Black model mathematical model fit can be applied if no lumped model exists.
Python code for both approaches is available here, based on the scikit-rf library:
https://github.com/VolkerMuehlhaus/lumpedmodel
Lumped model fit
Lumped model extraction provided here is rather simple and exact only narrow band, but it is a robust solution and guaranteed to be well behaved and numerically stable at all frequencies.
These lumped model extraction codes and documentation are available here:
Inductor (two port, no center tap) from S2P data: https://github.com/VolkerMuehlhaus/lumpedmodel/tree/main/pi_from_s2p
MIM capacitor from S2P data: https://github.com/VolkerMuehlhaus/lumpedmodel/tree/main/mim_from_s2p
Transmission line from S2P data, resulting in RLCG values: https://github.com/VolkerMuehlhaus/lumpedmodel/tree/main/rlgc_from_s2p
These extraction tools provide circuit model values (no file!) which you can use in qucs-s or other tools.
Transmission line extraction giving data for RLCG model:
For inductor and MIM extraction, you also get a plot with the model response compared to your original input data.
Black box vector fit
This approach was motivated by testcases and examples from Dietmar Warning of IHP.
The user needs to specify the S-parameter file and (optional) a parameter for the number of poles, which represents the complexity of the transfer function used to fit the data.
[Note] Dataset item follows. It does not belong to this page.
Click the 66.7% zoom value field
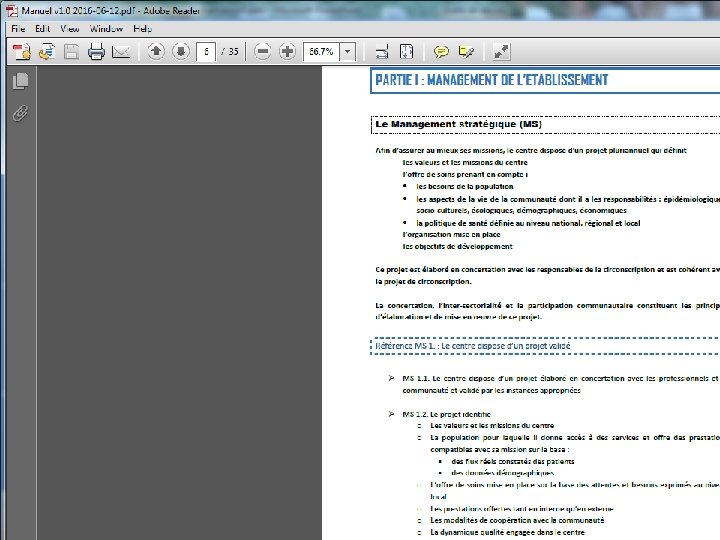 [x=321, y=51]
If the user does not specify a value for model order, this will be found automatically.
The code is not limited to a specific number of ports, but only ports 1 and 2 are shown in the response plot of the fitted data.
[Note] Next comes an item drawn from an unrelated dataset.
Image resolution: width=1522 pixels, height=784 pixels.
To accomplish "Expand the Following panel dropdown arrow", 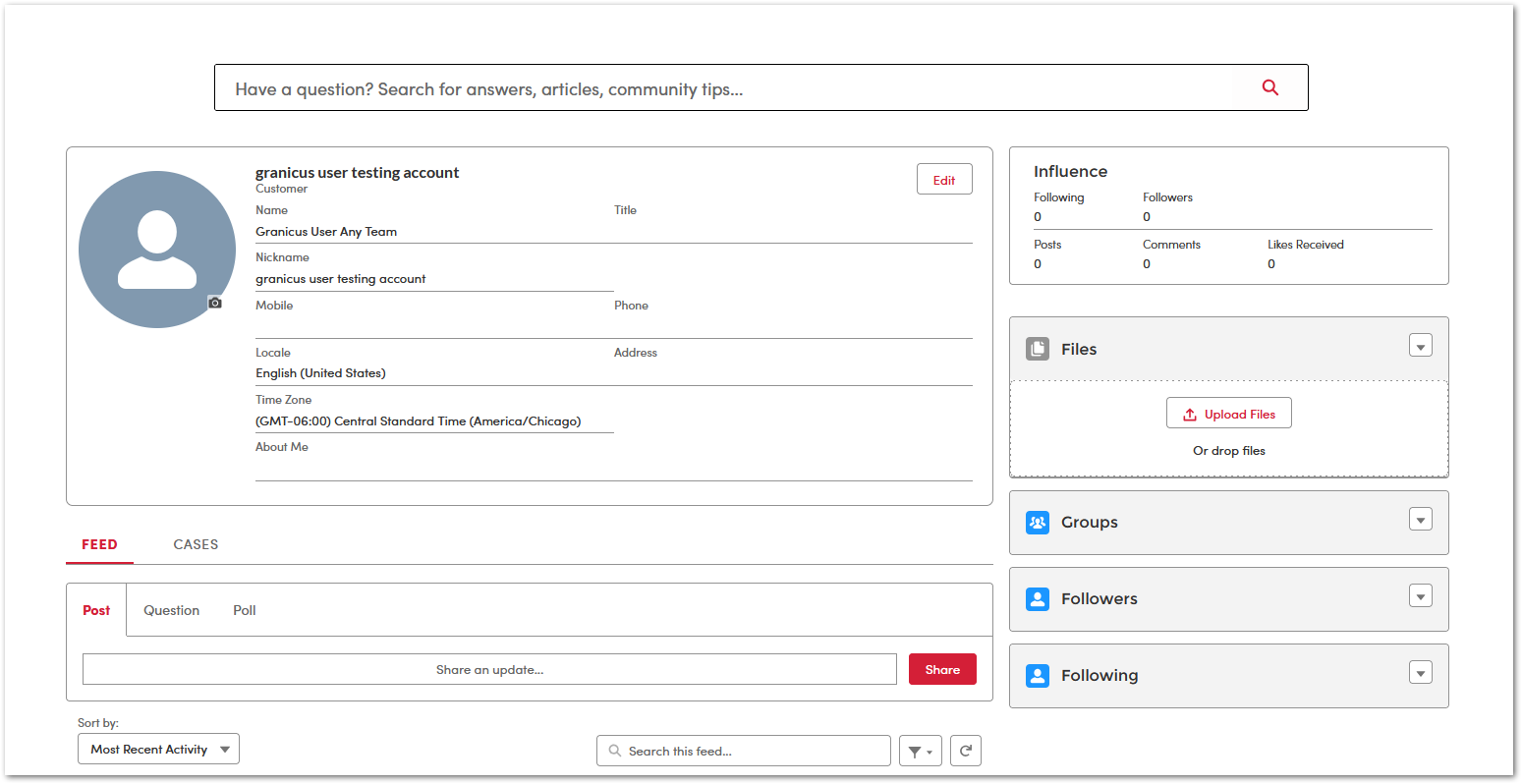I will tap(1420, 672).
The output created by this code is a netlist with file extension *.sp
In qucs-s, you can include this netlist using the „SPICE netlist“ component from the file components palette.
Viewing S-simulation results
Some examples for gds2openEMS include result plot in the model code, but for gds2palace this was removed to keep the simulation code clean and simple. Similarly, the setupEM graphical user interface does not plot results, it just creates S-parameter output files.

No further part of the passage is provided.